**DIRECTIONS**: Output the data as it stands. Each line must match exactly.

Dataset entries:
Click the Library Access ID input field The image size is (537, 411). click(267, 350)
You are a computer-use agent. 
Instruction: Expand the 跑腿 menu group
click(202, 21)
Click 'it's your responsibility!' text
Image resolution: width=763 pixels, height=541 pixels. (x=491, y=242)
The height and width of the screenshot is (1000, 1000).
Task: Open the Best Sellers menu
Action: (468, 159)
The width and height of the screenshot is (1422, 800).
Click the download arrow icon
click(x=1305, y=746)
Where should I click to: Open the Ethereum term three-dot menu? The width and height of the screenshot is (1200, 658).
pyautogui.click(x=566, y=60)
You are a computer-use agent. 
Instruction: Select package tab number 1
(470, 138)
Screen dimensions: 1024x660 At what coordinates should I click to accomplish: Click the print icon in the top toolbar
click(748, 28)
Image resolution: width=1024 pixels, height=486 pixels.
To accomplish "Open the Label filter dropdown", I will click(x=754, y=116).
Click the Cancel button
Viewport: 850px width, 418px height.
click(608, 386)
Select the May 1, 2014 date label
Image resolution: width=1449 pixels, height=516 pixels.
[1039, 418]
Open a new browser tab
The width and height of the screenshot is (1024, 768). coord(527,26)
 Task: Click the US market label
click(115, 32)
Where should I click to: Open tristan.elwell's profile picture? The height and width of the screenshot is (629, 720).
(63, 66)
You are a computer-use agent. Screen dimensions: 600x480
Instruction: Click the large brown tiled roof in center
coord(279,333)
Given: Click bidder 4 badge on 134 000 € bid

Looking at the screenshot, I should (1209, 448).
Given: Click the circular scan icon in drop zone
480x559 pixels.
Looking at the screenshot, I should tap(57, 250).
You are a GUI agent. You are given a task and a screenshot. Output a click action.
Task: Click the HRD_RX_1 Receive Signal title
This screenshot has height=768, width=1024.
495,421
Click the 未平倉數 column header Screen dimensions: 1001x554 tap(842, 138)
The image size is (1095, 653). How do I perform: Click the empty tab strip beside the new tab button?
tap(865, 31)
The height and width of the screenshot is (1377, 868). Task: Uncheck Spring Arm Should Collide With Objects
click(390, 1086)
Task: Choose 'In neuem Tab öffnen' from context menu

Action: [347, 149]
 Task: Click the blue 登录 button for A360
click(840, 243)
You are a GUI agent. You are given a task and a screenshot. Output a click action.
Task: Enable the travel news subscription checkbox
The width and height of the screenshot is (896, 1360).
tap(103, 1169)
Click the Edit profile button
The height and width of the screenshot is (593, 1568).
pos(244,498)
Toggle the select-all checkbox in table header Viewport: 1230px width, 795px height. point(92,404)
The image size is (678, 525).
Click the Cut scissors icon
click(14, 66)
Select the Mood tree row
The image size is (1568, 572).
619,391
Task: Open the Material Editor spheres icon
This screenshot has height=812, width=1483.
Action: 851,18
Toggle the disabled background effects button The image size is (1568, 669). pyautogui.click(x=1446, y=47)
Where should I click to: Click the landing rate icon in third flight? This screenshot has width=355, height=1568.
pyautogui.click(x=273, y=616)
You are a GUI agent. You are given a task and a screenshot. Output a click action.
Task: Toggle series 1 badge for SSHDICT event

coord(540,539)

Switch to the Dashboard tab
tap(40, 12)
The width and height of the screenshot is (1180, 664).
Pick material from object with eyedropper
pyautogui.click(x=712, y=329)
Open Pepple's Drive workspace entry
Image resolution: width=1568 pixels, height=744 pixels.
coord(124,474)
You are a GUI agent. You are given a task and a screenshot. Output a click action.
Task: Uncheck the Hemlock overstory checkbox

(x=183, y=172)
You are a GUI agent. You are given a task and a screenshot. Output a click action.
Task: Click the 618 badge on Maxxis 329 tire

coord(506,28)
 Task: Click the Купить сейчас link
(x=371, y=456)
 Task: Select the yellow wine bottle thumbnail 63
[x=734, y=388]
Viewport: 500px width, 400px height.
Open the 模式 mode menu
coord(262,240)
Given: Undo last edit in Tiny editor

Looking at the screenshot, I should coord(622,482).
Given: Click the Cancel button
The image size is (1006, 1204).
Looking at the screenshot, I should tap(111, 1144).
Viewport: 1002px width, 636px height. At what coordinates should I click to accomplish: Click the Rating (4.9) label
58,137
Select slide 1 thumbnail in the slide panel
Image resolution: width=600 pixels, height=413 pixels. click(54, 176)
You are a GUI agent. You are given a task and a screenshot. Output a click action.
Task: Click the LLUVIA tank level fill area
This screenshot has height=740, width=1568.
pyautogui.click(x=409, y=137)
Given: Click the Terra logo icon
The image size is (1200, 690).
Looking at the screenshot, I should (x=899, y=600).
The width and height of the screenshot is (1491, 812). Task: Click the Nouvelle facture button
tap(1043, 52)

**REPLY TO THE EXERCISE**:
Click the Library Access ID input field The image size is (537, 411). click(267, 350)
You are a computer-use agent. 
Instruction: Expand the 跑腿 menu group
click(202, 21)
Click 'it's your responsibility!' text
Image resolution: width=763 pixels, height=541 pixels. (x=491, y=242)
The height and width of the screenshot is (1000, 1000).
Task: Open the Best Sellers menu
Action: (468, 159)
The width and height of the screenshot is (1422, 800).
Click the download arrow icon
click(x=1305, y=746)
Where should I click to: Open the Ethereum term three-dot menu? The width and height of the screenshot is (1200, 658).
pyautogui.click(x=566, y=60)
You are a computer-use agent. 
Instruction: Select package tab number 1
(470, 138)
Screen dimensions: 1024x660 At what coordinates should I click to accomplish: Click the print icon in the top toolbar
click(748, 28)
Image resolution: width=1024 pixels, height=486 pixels.
To accomplish "Open the Label filter dropdown", I will click(x=754, y=116).
Click the Cancel button
Viewport: 850px width, 418px height.
click(608, 386)
Select the May 1, 2014 date label
Image resolution: width=1449 pixels, height=516 pixels.
[1039, 418]
Open a new browser tab
The width and height of the screenshot is (1024, 768). coord(527,26)
 Task: Click the US market label
click(115, 32)
Where should I click to: Open tristan.elwell's profile picture? The height and width of the screenshot is (629, 720).
(63, 66)
You are a computer-use agent. Screen dimensions: 600x480
Instruction: Click the large brown tiled roof in center
coord(279,333)
Given: Click bidder 4 badge on 134 000 € bid

Looking at the screenshot, I should (1209, 448).
Given: Click the circular scan icon in drop zone
480x559 pixels.
Looking at the screenshot, I should tap(57, 250).
You are a GUI agent. You are given a task and a screenshot. Output a click action.
Task: Click the HRD_RX_1 Receive Signal title
This screenshot has height=768, width=1024.
495,421
Click the 未平倉數 column header Screen dimensions: 1001x554 tap(842, 138)
The image size is (1095, 653). How do I perform: Click the empty tab strip beside the new tab button?
tap(865, 31)
The height and width of the screenshot is (1377, 868). Task: Uncheck Spring Arm Should Collide With Objects
click(390, 1086)
Task: Choose 'In neuem Tab öffnen' from context menu

Action: [347, 149]
 Task: Click the blue 登录 button for A360
click(840, 243)
You are a GUI agent. You are given a task and a screenshot. Output a click action.
Task: Enable the travel news subscription checkbox
The width and height of the screenshot is (896, 1360).
tap(103, 1169)
Click the Edit profile button
The height and width of the screenshot is (593, 1568).
pos(244,498)
Toggle the select-all checkbox in table header Viewport: 1230px width, 795px height. point(92,404)
The image size is (678, 525).
Click the Cut scissors icon
click(14, 66)
Select the Mood tree row
The image size is (1568, 572).
619,391
Task: Open the Material Editor spheres icon
This screenshot has height=812, width=1483.
Action: 851,18
Toggle the disabled background effects button The image size is (1568, 669). pyautogui.click(x=1446, y=47)
Where should I click to: Click the landing rate icon in third flight? This screenshot has width=355, height=1568.
pyautogui.click(x=273, y=616)
You are a GUI agent. You are given a task and a screenshot. Output a click action.
Task: Toggle series 1 badge for SSHDICT event

coord(540,539)

Switch to the Dashboard tab
tap(40, 12)
The width and height of the screenshot is (1180, 664).
Pick material from object with eyedropper
pyautogui.click(x=712, y=329)
Open Pepple's Drive workspace entry
Image resolution: width=1568 pixels, height=744 pixels.
coord(124,474)
You are a GUI agent. You are given a task and a screenshot. Output a click action.
Task: Uncheck the Hemlock overstory checkbox

(x=183, y=172)
You are a GUI agent. You are given a task and a screenshot. Output a click action.
Task: Click the 618 badge on Maxxis 329 tire

coord(506,28)
 Task: Click the Купить сейчас link
(x=371, y=456)
 Task: Select the yellow wine bottle thumbnail 63
[x=734, y=388]
Viewport: 500px width, 400px height.
Open the 模式 mode menu
coord(262,240)
Given: Undo last edit in Tiny editor

Looking at the screenshot, I should coord(622,482).
Given: Click the Cancel button
The image size is (1006, 1204).
Looking at the screenshot, I should tap(111, 1144).
Viewport: 1002px width, 636px height. At what coordinates should I click to accomplish: Click the Rating (4.9) label
58,137
Select slide 1 thumbnail in the slide panel
Image resolution: width=600 pixels, height=413 pixels. click(54, 176)
You are a GUI agent. You are given a task and a screenshot. Output a click action.
Task: Click the LLUVIA tank level fill area
This screenshot has height=740, width=1568.
pyautogui.click(x=409, y=137)
Given: Click the Terra logo icon
The image size is (1200, 690).
Looking at the screenshot, I should (x=899, y=600).
The width and height of the screenshot is (1491, 812). Task: Click the Nouvelle facture button
tap(1043, 52)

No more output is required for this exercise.